Visually impaired people are not able to sense the world around us as easy as we do. With the help of IoT devices and Computer Vision, we built VisualAssist, an app that helps them explore the world around them freely.
What it does
Users, especially visually impaired people, can use VisualAssist to learn about their surrounding environment.
- easily select an area in a webcam feed by moving their arm;
- by holding a fist, the computer recognizes the objects in the area;
- the computer tells the user what’s in the area using natural language.
How we built it
- An image is captured from a webcam attached to a laptop with OpenCV.
- The orientation of the user’s arm is then received from a Myo armband, allowing the user to select area-of-interest in the image.
- The image recognition is handled by Google Cloud Vision API. With a single API call, we’re able to extract the most likely objects in a picture frame.

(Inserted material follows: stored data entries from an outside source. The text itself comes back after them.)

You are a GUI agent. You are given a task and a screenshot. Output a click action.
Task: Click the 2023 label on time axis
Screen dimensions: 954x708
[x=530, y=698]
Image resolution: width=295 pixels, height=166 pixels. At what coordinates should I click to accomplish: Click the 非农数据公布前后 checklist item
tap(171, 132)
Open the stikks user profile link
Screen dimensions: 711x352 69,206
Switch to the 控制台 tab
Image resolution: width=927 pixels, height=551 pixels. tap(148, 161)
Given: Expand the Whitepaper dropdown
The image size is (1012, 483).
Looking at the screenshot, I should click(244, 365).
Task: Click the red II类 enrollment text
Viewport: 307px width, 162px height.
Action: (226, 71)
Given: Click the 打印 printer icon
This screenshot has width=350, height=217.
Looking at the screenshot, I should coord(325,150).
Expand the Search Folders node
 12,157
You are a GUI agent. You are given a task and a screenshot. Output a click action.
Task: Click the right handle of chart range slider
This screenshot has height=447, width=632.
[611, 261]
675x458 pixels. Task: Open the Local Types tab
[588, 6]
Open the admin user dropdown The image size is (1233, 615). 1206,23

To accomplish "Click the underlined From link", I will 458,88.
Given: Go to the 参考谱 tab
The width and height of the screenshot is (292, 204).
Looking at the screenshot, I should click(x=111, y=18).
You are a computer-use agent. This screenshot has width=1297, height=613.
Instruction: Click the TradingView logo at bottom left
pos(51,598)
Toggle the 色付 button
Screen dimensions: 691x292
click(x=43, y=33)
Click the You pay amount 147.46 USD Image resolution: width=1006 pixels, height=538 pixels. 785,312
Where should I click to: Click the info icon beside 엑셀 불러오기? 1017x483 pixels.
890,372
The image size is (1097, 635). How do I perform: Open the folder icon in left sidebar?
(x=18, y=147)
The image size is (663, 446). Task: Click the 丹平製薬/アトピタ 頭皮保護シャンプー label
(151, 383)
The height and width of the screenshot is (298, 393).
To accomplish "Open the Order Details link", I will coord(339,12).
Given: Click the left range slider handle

- After a list of possible objects are recognized from the image, we use Text-To-Speech to speak the list of objects aloud, allowing the users to hear it clearly.
Challenges we ran into
- There’s a lot of math involved in the project: the orientation we received from Myo device is in Quaternion, so we had to convert it to roll, yaw and pitch to use it in our program.
- We also try to triangulate where the user is pointing from the orientation of the user’s arm.
- Finally, we also had to fine-tune the sensitivity of the sensors in order to allow the user to move
Accomplishments that we're proud of
- During the development process, we are able to extract the user’s pose and orientation from the Myo armband.
- We successfully utilized Google Cloud Vision API during its Beta release to recognize objects captured by the camera with accuracy.
What we learned
Python, OpenCV, Google Cloud Vision API, Linux Command
What's next for VisualAssist
- We need to apply a kalman filter in order to smoothen the user’s interaction with the system.
- The recognition of fist gesture does not work 100% accurate.